Avez-vous vu une évolution ces dernières années sur la manière dont les personnes LGBTQI+ sont intégrées dans les rédactions ?
Non pas vraiment. Les personnes trans, on a à peu près le même statut que les femmes pouvaient avoir à une certaine époque : on doit demander l’autorisation de travailler. Il faut que l’on nous accorde le droit d’être là. Et une fois qu’on est là, il reste un biais important, que l’on pourrait comparer aux biais problématiques de certaines rédactions. Tu deviens le ou la trans de service, à ne traiter que de ces sujets là comme quand tu es la personne racisée de la rédaction et qu’on va te demander de parler banlieue. Il y a ce même processus de minorisation et la personne en face se dit “Quand même, en face de moi, j’ai une personne singulière”.

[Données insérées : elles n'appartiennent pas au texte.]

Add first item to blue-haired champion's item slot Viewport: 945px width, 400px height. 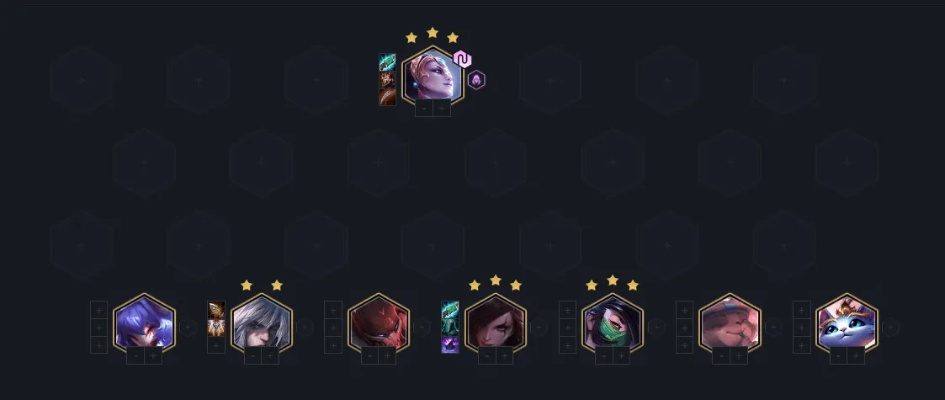99,310
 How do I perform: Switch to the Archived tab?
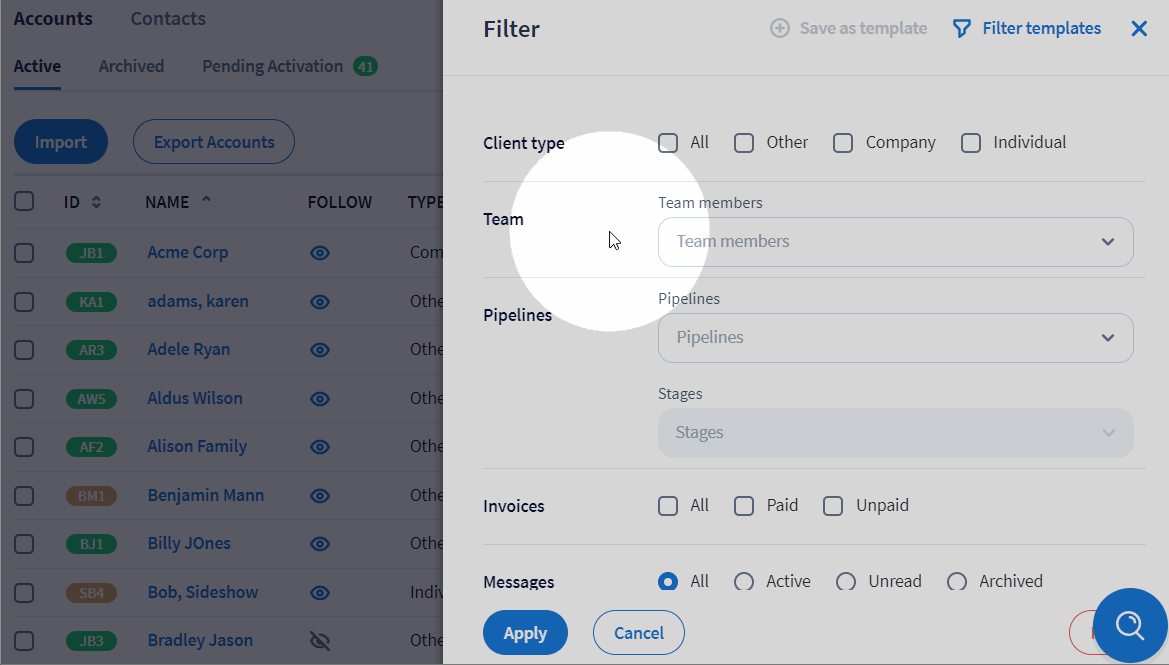[x=131, y=67]

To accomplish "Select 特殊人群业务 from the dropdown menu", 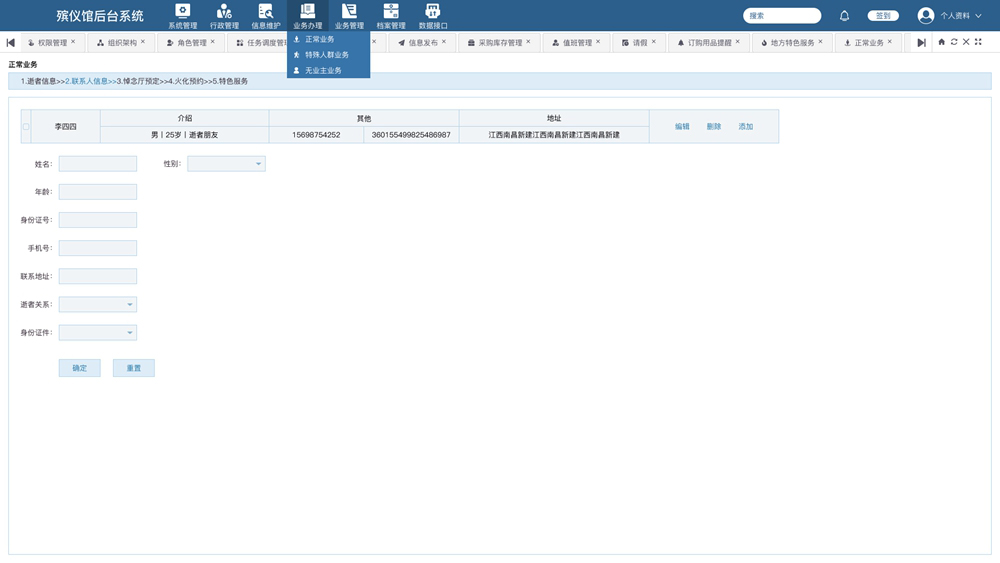I will [327, 55].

De fait, je pense qu’à chaque fois que nos compétences sont remises en cause c’est en partie parce qu’il y a ce filtre de la transidentité. Tout le reste passe au second plan. Je pense qu’on souffre aussi beaucoup de ça dans nos quotidiens, dans notre boulot, etc. Refuser l’accès aux personnes trans dans certaines rédactions c’est se priver de compétences, c’est se priver de regards neufs, c’est se priver de nouveaux savoirs et de nouvelles positions d’où observer le monde.